The area surrounding Tegucigalpa, Honduras is mountainous; let’s just start there. There are people of considerable wealth in Honduras but the majority of the people are impoverished mountain people. So it was nothing out of the ordinary when we arrived at the building site and had to haul the lumber, tools and supplies up the side of a mountain. We’ve made many a human chain up the sides of Honduras’ mountains.
Sometimes, those receiving the new home help with the construction. This home was being built for one of the local men, Moncho, who had been hired to help with the construction of the orphanage. He was one of the few men we have met in the mountains who chooses to honor his commitment to his wife and children by staying with them and caring for them. He had shown up for work at Casa every day in the same pants, shoes and shirt (2 buttons remained down the front of the shirt) and worked hard with a smile revealing few teeth but much heart.
I don’t speak Spanish, not much you can understand anyway. I butcher it pretty badly with some phrases; have learned a few but still rely on others to do most of the verbal communication. As I usually say, I hug well.
As we formed our human chain for the uphill haul, Moncho’s wife, Angelica, a lovely young woman and the momma of his three beautiful children, quietly took her place at the foot of the hill, prepared to be a hand-off person. (Moncho simply shouldered the beams and hoofed it up the hill on his own.) I was positioned next to Angelica and noticed after about half of the lumber had made its way up the hill that she had a nasty raw blister on her hand. Often our work gloves seem to walk off of work sites so we usually pack extras and when the extras are gone, we share a pair, keeping one glove and giving the other one to a gloveless worker. So I slipped off one of my gloves and handed it to her but she wouldn’t take it. I used every non-verbal form of encouragement I could to let her know it was okay but she declined the glove. This was going to be a family that helped.

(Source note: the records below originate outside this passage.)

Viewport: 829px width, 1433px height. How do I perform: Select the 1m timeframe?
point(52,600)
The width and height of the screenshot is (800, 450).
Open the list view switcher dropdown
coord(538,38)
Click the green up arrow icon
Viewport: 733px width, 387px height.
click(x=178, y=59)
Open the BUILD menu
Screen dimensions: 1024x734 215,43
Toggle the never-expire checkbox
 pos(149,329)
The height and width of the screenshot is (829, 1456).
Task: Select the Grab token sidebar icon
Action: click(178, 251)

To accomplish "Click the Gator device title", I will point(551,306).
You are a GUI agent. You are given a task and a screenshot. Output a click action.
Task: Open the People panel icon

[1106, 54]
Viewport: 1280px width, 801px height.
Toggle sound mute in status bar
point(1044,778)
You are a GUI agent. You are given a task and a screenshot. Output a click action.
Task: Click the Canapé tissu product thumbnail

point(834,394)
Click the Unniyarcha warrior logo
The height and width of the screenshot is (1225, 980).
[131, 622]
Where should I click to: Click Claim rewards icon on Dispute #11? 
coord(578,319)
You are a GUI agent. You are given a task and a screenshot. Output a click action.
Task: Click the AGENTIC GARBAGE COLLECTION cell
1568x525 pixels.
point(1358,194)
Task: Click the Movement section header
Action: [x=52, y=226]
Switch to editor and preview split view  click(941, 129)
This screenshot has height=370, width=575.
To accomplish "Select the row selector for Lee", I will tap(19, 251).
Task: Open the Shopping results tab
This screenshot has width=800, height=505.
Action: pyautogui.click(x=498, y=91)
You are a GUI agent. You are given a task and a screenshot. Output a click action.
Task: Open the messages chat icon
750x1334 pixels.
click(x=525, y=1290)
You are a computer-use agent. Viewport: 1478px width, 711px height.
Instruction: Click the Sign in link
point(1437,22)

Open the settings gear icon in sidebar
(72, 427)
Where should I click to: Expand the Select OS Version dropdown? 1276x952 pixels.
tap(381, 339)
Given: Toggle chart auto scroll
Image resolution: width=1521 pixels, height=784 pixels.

As the day progressed, the corner beams were dropped, the walls went up and eventually the floor and roof were in place. Approaching dusk, the window and door were crudely crafted with a chain saw, leaving trails of sawdust on the floor of the new home.
We never stay in the mountains past dark; it’s just not wise to do so. We began preparations to leave, getting ready to have our prayer of blessing with Moncho, Angelica and the children. It was two weeks before Christmas so while some of the guys strung Christmas lights inside as a surprise for the children, I decided to sweep up the sawdust on Angelica’s new floor. I found her makeshift broom behind the house and began the mindless but somehow rewarding chore of sweeping. As sawdust piles began to form on the newly laid floor, I looked around for something to use as a dustpan. Moncho perceived my need and smiled as he walked toward me. I waited to see where he was going to pull a dustpan from. He didn’t. He kneeled, formed his hands into a scoop and waited for me to push the sawdust into his palms.
Immediately I said, ‘No, no…” and motioned for him to get up. But his smile and head nod were insistent. I continued to argue with him…as much as you can argue using gestures and headshakes. He didn’t move. I can’t remember a time in recent years when I have been more humbled than the next few minutes as I swept and he collected and emptied the sweepings out the door, always returning and kneeling before me. My eyes blurred with tears and the Spirit within me whispered over and over, “the Son of God came not to be served but to serve.”
I am prideful. I fight it but it’s in there. I know it is. And it is so unlike the One whose Name I have been given as part of our covenant love. Anyone identify? Anyone else feel a holy smack every time the Spirit reminds you that you’re being haughty, judgmental, critical?
I have a new affinity toward dustpans now. I keep one perched in the garage right outside my kitchen door. I’m forced to pass it every time I leave my house to get in the car. I am reminded that a child of God has no place or reason for prideful thoughts or behaviors. I have no right to think that Kay is above any sin, any loathsome behavior, any act of service or any being created in the image of Almighty God. May my pride be put to death as I kneel first in heart and then in body before my God and His people.